The move follows days of protests in Baltimore demanding justice for 25-year-old Freddie Gray, who died after his spine was severed while in police custody. Solidarity actions quickly sprouted in other cities, including Chicago, New York, and Philadelphia, the latter of which saw a violent police crackdown on Thursday night.
In Chicago, hundreds of activists began the day with a march to Cook County Jail, where they staged a demonstration to call attention to the "state repression of working class people... [and the] connection between May Day and recent demonstrations across the country," organizers with the May Day Radical Coalition wrote in a press release.
"We cannot truly say 'Black Lives Matter' if we’re not also improving the material circumstances of America's black and brown people, alongside fighting against police violence."
—STL Socialist Coalition for Black Liberation
"The acquittal of Chicago Police Officer Dante Servin, even though he admitted to killing Rekia Boyd, is only the latest in a long history of state murder and racist injustice," said organizer Alison Olhava.
"We cannot truly say 'Black Lives Matter' if we’re not also improving the material circumstances of America's black and brown people, alongside fighting against police violence," organizers in Ferguson and St. Louis, Missouri wrote in a press release (pdf) ahead of their May Day action, which also listed several demands for institutional reform in those cities, as well as in Baltimore and across the country. The unpunished police killings of Michael Brown, Rekia Boyd, and "and so many other women and men shows the real face of poverty, drugs, official neglect, law enforcement surveillance, deindustrialization, and endemic racism and oppression... The late Dr. W.E.B. Du Bois’ words still ring true for black workers and youth: 'A system cannot fail those it was never meant to protect.'"

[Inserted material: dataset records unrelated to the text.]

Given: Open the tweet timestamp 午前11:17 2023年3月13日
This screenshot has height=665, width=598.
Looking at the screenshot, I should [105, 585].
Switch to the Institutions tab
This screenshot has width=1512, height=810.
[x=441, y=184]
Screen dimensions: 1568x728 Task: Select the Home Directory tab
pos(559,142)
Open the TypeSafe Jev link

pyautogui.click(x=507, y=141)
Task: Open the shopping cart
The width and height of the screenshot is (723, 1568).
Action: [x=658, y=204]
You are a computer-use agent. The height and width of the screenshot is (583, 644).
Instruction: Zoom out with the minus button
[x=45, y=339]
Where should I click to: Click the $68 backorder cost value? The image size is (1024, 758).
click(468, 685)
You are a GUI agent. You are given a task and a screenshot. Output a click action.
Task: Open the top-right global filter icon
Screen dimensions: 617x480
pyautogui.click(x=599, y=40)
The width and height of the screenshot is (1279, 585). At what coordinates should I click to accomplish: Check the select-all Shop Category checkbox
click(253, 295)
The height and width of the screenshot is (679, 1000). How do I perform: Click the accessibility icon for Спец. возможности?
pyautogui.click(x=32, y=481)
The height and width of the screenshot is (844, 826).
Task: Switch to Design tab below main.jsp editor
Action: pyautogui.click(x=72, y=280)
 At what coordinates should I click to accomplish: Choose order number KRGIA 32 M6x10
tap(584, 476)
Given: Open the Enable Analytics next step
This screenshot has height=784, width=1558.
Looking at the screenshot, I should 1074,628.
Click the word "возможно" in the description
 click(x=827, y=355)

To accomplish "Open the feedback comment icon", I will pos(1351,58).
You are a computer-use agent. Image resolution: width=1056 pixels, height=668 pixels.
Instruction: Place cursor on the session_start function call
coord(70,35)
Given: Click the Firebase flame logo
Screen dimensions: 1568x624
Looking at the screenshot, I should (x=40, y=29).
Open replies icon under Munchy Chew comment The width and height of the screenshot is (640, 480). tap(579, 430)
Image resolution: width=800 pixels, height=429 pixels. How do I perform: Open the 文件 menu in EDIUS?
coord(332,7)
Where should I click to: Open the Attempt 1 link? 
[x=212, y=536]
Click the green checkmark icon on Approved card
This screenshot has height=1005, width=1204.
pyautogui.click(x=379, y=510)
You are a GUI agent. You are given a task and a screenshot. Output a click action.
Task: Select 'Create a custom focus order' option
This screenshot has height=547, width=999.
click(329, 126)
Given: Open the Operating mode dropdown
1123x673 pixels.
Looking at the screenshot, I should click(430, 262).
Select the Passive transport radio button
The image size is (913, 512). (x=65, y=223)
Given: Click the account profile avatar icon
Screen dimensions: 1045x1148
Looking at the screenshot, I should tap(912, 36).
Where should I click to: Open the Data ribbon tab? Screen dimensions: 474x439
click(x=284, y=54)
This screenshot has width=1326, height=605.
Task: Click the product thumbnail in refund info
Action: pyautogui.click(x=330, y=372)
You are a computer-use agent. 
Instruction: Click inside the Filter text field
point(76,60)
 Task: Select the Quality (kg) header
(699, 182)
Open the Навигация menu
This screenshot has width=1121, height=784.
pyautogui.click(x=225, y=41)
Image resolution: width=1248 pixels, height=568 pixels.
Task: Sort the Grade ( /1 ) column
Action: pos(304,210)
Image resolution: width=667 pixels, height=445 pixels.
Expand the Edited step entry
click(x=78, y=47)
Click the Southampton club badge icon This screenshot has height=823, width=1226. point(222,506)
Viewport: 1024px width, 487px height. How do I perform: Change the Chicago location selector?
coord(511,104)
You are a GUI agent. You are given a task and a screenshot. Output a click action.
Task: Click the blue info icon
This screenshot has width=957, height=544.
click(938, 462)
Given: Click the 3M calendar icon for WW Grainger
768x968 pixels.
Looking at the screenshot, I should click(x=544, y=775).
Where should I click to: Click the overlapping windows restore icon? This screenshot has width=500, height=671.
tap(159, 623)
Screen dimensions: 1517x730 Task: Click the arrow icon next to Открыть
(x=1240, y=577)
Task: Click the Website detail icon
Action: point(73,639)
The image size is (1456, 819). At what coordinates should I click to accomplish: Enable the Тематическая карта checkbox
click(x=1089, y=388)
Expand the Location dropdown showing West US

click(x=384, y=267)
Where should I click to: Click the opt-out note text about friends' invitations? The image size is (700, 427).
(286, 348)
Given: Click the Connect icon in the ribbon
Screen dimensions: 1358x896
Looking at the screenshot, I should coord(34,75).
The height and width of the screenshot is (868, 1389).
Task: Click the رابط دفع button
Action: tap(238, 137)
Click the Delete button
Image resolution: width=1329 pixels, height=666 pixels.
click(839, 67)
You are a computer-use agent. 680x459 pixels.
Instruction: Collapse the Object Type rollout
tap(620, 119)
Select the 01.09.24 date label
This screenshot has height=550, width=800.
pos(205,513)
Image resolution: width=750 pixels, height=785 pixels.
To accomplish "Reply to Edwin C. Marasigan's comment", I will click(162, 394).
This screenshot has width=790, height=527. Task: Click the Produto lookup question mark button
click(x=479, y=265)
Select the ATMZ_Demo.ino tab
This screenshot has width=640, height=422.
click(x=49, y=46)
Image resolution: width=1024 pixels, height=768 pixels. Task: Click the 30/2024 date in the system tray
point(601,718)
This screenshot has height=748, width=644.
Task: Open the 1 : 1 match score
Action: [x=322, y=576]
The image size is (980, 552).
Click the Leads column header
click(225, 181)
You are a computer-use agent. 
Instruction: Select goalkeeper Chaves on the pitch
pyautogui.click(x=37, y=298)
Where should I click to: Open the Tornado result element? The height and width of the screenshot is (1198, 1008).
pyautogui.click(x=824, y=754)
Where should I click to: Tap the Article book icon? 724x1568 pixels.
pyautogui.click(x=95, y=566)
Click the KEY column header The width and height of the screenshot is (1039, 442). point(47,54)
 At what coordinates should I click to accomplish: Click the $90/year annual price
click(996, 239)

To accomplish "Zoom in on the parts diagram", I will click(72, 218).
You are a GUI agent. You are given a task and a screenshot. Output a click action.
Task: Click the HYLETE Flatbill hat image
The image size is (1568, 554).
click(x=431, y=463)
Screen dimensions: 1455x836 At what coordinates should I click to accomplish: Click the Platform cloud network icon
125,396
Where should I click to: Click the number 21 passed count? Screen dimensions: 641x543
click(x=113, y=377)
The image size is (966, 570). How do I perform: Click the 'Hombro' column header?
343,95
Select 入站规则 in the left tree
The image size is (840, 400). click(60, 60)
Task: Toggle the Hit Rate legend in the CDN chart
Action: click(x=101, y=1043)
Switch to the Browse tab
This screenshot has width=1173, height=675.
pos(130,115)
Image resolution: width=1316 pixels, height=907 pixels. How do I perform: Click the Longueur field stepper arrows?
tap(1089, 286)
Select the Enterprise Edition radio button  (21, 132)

In recent years, May Day rallies have also pushed for attention on immigrants seeking to live and work in the U.S. legally. While activists plan to uphold that message on Friday, the connection between immigrant rights also extends to racial justice, the Associated Press writes. "Broadening the message could help bring new supporters to the push for immigration changes, but doing so isn't just a political strategy, leaders said, noting that immigrants share a distrust of police authority and concerns about racial inequality."
"If our living and working conditions are similar, we might be able to create solidarity across racial lines."
—Samaa Abdurraqib, Southern Maine Workers' Center
"It is important to support movements and struggles that stand up for people being singled out by the system. Right now, immigrants share that distinction with African-American youth, that we are being targeted by the system," Miguel Paredes, membership coordinator of the Coalition for Humane Immigrant Rights of Los Angeles, told the AP on Friday morning.
In New York, some demonstrators will carry a banner reading "No police from Baltimore to Ayotzinapa," a reference to the disappearance of 43 students in Mexico last year, said Teresa Gutierrez, co-coordinator of the May 1 Coalition.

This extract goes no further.